Setting: Transylvania; Whitby Bay; London
Characters: Jonathan Harker; Mina Harker; Count Dracula; Dr Abraham Van Helsing; Lucy Westenra

Excerpt from Chapter 3:

I was not alone. The room was the same, unchanged in any way since I came into it; I could see along the floor, in the brilliant moonlight, my own footsteps marked where I had disturbed the long accumulation of dust. In the moonlight opposite me were three young women, ladies by their dress and manner. I thought at the time that I must be dreaming when I saw them, for, though the moonlight was behind them, they threw no shadow on the floor. They came close to me and looked at me for some time and then whispered together. Two were dark, and had high aquiline noses, like the Count, and great dark, piercing eyes, that seemed to be almost red when contrasted with the pale yellow moon. The other was fair, as fair as can be, with great, wavy masses of golden hair and eyes like pale sapphires.

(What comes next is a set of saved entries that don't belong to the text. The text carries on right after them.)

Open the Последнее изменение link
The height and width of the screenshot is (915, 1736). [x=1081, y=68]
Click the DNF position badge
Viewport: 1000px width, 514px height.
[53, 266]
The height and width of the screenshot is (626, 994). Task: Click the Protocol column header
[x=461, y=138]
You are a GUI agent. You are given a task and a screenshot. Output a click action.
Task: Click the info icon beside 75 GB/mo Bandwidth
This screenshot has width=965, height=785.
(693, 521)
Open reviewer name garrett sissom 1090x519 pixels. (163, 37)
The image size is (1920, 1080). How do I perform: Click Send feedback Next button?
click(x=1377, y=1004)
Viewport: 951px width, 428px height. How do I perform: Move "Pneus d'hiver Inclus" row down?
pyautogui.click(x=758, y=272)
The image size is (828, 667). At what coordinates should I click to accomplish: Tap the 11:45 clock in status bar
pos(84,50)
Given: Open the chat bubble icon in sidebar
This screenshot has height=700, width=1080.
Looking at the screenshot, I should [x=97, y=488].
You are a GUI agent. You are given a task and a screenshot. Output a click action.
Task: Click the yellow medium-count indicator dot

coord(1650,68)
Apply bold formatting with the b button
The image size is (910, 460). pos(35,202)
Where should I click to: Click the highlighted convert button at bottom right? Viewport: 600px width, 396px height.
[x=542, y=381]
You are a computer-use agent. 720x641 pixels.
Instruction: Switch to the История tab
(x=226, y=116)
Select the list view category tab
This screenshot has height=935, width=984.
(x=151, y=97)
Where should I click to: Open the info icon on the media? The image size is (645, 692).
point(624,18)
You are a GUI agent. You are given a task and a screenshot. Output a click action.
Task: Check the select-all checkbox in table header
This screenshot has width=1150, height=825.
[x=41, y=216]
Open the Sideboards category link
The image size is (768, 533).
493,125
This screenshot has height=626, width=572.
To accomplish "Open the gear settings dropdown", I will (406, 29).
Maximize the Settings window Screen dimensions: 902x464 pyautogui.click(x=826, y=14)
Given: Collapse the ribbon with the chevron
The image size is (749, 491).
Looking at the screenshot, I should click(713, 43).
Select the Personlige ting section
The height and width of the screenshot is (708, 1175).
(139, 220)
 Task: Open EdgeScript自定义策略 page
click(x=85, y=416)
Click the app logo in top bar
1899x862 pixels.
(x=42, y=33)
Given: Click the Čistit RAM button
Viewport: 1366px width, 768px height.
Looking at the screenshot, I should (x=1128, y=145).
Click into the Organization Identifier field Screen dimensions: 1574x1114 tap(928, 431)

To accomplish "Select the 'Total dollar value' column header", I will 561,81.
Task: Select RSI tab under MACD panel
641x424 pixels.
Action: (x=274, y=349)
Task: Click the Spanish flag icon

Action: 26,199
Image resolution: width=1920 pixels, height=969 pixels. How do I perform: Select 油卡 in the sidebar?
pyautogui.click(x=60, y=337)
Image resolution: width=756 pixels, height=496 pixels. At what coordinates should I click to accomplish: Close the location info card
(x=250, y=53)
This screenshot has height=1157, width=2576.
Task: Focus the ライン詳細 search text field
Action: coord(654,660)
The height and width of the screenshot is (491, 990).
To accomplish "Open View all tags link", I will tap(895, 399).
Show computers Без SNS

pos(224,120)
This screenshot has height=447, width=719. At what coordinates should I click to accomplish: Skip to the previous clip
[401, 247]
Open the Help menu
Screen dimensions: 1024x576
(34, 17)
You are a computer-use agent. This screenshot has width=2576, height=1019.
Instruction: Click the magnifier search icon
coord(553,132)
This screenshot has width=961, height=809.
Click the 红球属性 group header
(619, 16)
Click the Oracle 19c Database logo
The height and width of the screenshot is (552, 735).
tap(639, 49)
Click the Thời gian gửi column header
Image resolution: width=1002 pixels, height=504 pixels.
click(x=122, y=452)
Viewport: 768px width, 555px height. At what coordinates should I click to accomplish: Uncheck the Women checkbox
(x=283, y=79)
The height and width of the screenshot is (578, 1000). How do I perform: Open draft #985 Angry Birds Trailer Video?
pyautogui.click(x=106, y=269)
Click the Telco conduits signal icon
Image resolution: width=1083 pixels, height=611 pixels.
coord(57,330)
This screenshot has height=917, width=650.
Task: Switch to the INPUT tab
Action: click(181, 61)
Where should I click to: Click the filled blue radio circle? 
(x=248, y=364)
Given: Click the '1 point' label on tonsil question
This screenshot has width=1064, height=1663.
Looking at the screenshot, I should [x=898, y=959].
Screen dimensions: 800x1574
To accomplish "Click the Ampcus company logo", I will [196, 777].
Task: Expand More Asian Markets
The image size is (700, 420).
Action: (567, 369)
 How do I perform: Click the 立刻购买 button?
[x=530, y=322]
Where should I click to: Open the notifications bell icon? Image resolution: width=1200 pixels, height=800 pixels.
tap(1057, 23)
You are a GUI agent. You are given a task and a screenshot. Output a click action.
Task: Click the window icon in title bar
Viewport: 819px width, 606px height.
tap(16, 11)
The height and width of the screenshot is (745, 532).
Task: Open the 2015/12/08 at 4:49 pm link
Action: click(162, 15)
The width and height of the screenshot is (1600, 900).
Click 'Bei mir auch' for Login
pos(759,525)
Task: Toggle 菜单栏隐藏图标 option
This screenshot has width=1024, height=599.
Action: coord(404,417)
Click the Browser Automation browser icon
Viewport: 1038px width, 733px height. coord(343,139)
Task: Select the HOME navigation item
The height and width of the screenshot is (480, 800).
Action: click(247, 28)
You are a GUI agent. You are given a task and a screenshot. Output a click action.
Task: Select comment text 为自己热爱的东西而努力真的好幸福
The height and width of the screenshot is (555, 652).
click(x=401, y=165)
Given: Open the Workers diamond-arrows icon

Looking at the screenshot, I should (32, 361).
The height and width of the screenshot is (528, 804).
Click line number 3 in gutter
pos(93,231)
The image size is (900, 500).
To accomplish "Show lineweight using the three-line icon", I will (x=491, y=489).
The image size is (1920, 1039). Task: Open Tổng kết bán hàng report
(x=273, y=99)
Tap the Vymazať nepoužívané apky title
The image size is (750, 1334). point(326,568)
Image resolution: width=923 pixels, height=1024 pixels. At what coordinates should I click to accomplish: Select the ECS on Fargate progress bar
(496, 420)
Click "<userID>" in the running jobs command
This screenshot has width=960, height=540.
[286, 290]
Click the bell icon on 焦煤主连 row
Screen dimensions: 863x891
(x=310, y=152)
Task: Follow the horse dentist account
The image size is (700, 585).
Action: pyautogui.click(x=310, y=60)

I seemed somehow to know her face, and to know it in connection with some dreamy fear, but I could not recollect at the moment how or where. All three had brilliant white teeth, that shone like pearls against the ruby of their voluptuous lips. There was something about them that made me uneasy, some longing and at the same time some deadly fear. I felt in my heart a wicked, burning desire that they would kiss me with those red lips. It is not good to note this down, lest some day it should meet Mina’s eyes and cause her pain; but it is the truth. They whispered together, and then they all three laughed—such a silvery, musical laugh, but as hard as though the sound never could have come through the softness of human lips. It was like the intolerable, tingling sweetness of water-glasses when played on by a cunning hand. The fair girl shook her head coquettishly, and the other two urged her on. One said:—
“Go on! You are first, and we shall follow; yours is the right to begin.” The other added:—
“He is young and strong; there are kisses for us all.” I lay quiet, looking out under my eyelashes in an agony of delightful anticipation. The fair girl advanced and bent over me till I could feel the movement of her breath upon me. Sweet it was in one sense, honey-sweet, and sent the same tingling through the nerves as her voice, but with a bitter underlying the sweet, a bitter offensiveness, as one smells in blood.